For more information on finishes, see our beginner site Common Woodworking.
I generally pick my weapons of attack to match the work battles I encounter so I have learned a few things about finishing through the years. There is no doubt that giving a good finish is critical in an age when furniture makers must no only make but finish too. Just about the time when I had finished my apprenticeship in the 1960s, wood finishing by the masters was coming to a close too. I soon learned that if I couldn’t finish my own pieces, I would soon be out of work.
As a furniture maker I have sprayed different finishes on some production lines starting out in the 1970s when everyone used the conventional cup gun hooked up to any standard air compressor. If you’ve ever sprayed sticks and spindles you’ll know that 90% of the spray goes past the thin sections and out into the biosphere . In those ‘olden’ days, as one of my children once said, it was high air pressure from the compressor and high volumes of the finish you were spraying with. The finish was fine, excellent in fact, but the atmosphere was filled with much more wasting product than should have ever been allowed; bad for health and bad for the environment. We were ignorant back then but we did make progress via a remarkable new piece of kit and change came. A new spray rig powered by a turbine came into being that gave us the high volume we needed using much lower pressure, infinite controllability and freedom from the swirling winds created by the air compressor. Suddenly we were able to put finish exactly where we wanted it in exactly the right proportion. HVLP sprayers were easy to work with and could be adjusted to all but a pin prick in diameter. The were here to stay and the outcome has proven ideal for coating all kinds of pieces with just about any kind of finish, so for water-borne finishes, oil finishes, dyes, stains and water-based paints and also shellac I was a very happy worker of wood.
The importance of spray finishing is basically twofold. It’s fast and, with skill and knowledge, it gives a perfectly even coat in exactly the right measure right where you want it. This translates into good economy of time and money. Because it is brushless, a skilled sprayer can place the finish on in multiple layers and leave a near glass-like finish that often results in a completed work. These gates were sprayed and three coats to a full finish takes only a few minutes per coat. With minor sanding and almost no rub down subsequent to after the first coat, any hand contact is kept to a minimum too. This is because the grain is not agitated by any brush or contact applicator. The thinned first coat dries and is rubbed down with fine abrasive. Subsequent coats are sealed away by the first coat. Simple.
Imagine brushing on such a finish and how many hours work that would take.
I sprayed this guitar with a water-borne finish ten years ago. I used a quite pricey Apollo HVLP sprayer I owned back then. Because I don’t make too many pieces to sell nowadays I tend not to spray for speed so much but more for the ease spraying gives. I usually brush or wipe on finishes on smaller pieces and that’s what I mostly do if it’s a one off small piece. It’s quiet and easy and I am used to hand applications. If I had 10 tabletops to do, on the other hand, I would most likely spray.
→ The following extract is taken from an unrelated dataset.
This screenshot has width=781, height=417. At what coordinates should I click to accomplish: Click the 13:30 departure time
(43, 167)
It’s unlikely that I would ever go back to conventional spray rigs comprising compressed air spraying using an air compressor. HVLPs rely on a compact (but noisy) turbine to push air through the cup gun and it’s this that gives the infinite control of volume with low pressure. The low pressure capably lifts the finish from the cup gun to and through the nozzle with surprisingly little pressure and absolute volume control. This reduced pressure disturbs the surrounding air hardly at all so the atmosphere remains for the main part quite calm. A desk and projects like these below can be completed in a matter of just minutes.
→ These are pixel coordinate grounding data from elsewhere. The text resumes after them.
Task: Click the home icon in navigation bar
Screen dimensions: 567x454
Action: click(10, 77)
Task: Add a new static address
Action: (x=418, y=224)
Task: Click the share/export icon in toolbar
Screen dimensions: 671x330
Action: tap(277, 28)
Shellac should be sprayed in a warm atmosphere and each coat takes only a few minutes to dry. In an hour a piece can be ready for delivery. I use an Earlex 5500 HVLP sprayer. It’s one of the least expensive but for my level of production it works perfectly. There is no piece of furniture I couldn’t spray with it. When a turbine is going for long periods it is important to have a turbine designed for high volume production.